Unwilling to believe there was no election fraud, Donald Trump turned to a bunch of wild-eyed conspiracy theorists and amoral opportunists. Sidney Powell, General Flynn and Rudy Guiliani made their way under the official White House radar to pitch Trump on the idea of appointing Powell as a special counsel to probe supposed election fraud and having the federal government seize voting machines from various states, apparently in pursuit of the bizarre notion that those machines had somehow been used to steal the election for Democratic nominee Joe Biden. Tuesday’s session revealed details of an “unhinged” late night meeting at the White House with Donald Trump’s outside lawyers in a last-ditch effort to pursue his false claims of voter fraud before the defeated president summoned a mob to the U.S. Capitol.

It was a White House meeting unlike anything you’d ever imagine in our country. Or at least in any sane nation.
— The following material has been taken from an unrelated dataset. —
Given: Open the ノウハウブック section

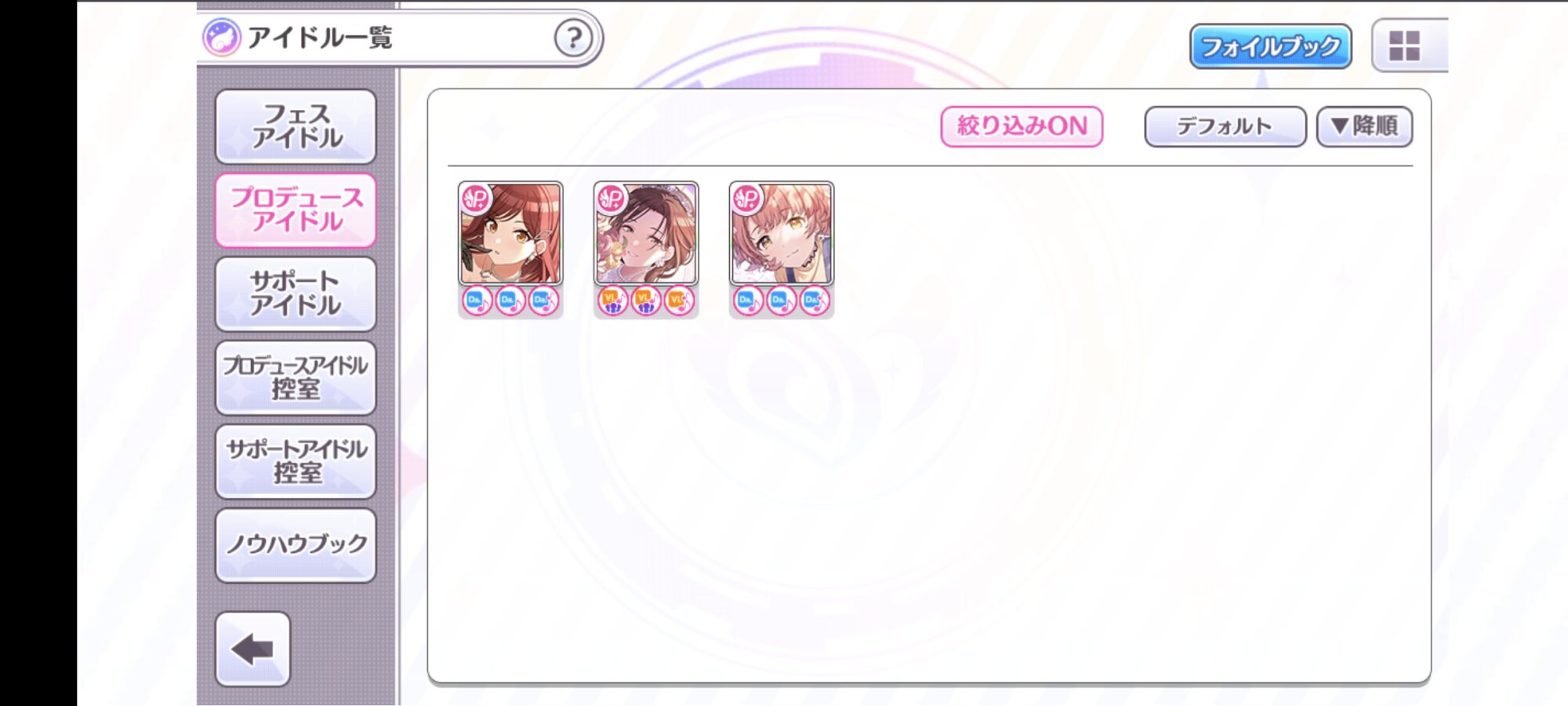Looking at the screenshot, I should click(x=296, y=545).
The House panel on Jan. 6 took us inside a meeting-cum-clash between objective reality and evidence-free autocratic idiocy, with Sidney Powell the very personification of the latter, aided and abetted by fanatical Michael Flynn, falsehood-furthering Rudy Giuliani and Patrick Byrne, the head of the online retail company Overstock.. Cipollone and other White House officials scrambled to intervene in the late-night meeting. It erupted in shouting and screaming, another aide testified.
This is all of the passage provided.